In the absence of systematic data, the press is reporting stories of 
highly leveraged investors beginning to resort to the desperate tactic of 
borrowing from "underground banks" at 5% a month to make payments. Of 
course, this is unsustainable unless a miraculous recovery of housing 
prices occur, and inflation makes this more and more remote for 2008.
Will this disastrous pattern be repeated elsewhere in China? The answer is 
yes with a high probability. The official figures show impressive run-ups 
of real estate prices in both east coast markets like Beijing, Hangzhou, 
Ningbo, and Haikou and inland markets like Nanning, Xi'an, Lanzhou, and 
Urumqi in 2007. These spectacular increases have no doubt attracted 
leveraged speculators as well as enthusiastic local officials who approved 
swathes of new projects last year, which will be completed this year. 

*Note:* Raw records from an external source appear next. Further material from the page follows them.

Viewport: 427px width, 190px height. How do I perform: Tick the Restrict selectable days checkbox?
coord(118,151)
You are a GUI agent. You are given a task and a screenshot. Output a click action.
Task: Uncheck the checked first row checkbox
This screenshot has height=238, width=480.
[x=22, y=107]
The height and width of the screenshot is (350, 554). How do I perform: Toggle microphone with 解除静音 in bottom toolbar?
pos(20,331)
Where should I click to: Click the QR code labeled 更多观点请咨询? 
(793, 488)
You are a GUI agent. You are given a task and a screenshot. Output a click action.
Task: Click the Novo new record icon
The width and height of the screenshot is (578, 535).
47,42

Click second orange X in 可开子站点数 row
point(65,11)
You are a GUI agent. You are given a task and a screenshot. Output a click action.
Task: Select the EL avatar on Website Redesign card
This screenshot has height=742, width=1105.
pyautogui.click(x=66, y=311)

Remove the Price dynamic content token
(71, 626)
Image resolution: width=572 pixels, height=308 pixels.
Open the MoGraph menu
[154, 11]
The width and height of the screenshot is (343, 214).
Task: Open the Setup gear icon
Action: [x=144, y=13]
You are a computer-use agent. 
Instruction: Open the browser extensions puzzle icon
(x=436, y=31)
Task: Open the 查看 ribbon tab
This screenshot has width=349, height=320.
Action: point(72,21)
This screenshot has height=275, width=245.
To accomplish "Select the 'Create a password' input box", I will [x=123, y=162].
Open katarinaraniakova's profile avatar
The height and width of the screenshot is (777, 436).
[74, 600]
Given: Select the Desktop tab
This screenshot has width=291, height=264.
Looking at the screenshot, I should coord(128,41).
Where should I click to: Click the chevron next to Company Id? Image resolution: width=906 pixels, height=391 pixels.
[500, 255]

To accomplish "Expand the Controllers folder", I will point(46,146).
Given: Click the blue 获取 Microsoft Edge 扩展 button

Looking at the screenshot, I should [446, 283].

Unfortunately, the housing authorities elsewhere are not nearly as 
enlightened as those of Shenzhen, so we have no local figures with which 
to compare with the suspicious NDRC figures. If substantial declines occur 
in other markets, we will see widespread defaults among both individual 
investors and developers going into the fourth quarter of this year. At 
the end of 2007, loans outstanding to developers and buyers combined 4.8 
trillion RMB (700 billion USD at current exchange rate). Even 10% of those 
loans getting into trouble would generate half a trillion RMB of 
non-performing loans. Although this would not cause a financial panic, it 
certainly would cause investors to take a much closer look at Chinese 
banks. Furthermore, expensive write-offs from the CIC may once again be 
necessary. Finally, this decline of real estate prices, unlike previous 
such events, will be the first one experienced by a large number of 
Chinese households. This lesson will (hopefully) instill caution among 
Chinese real estate investors.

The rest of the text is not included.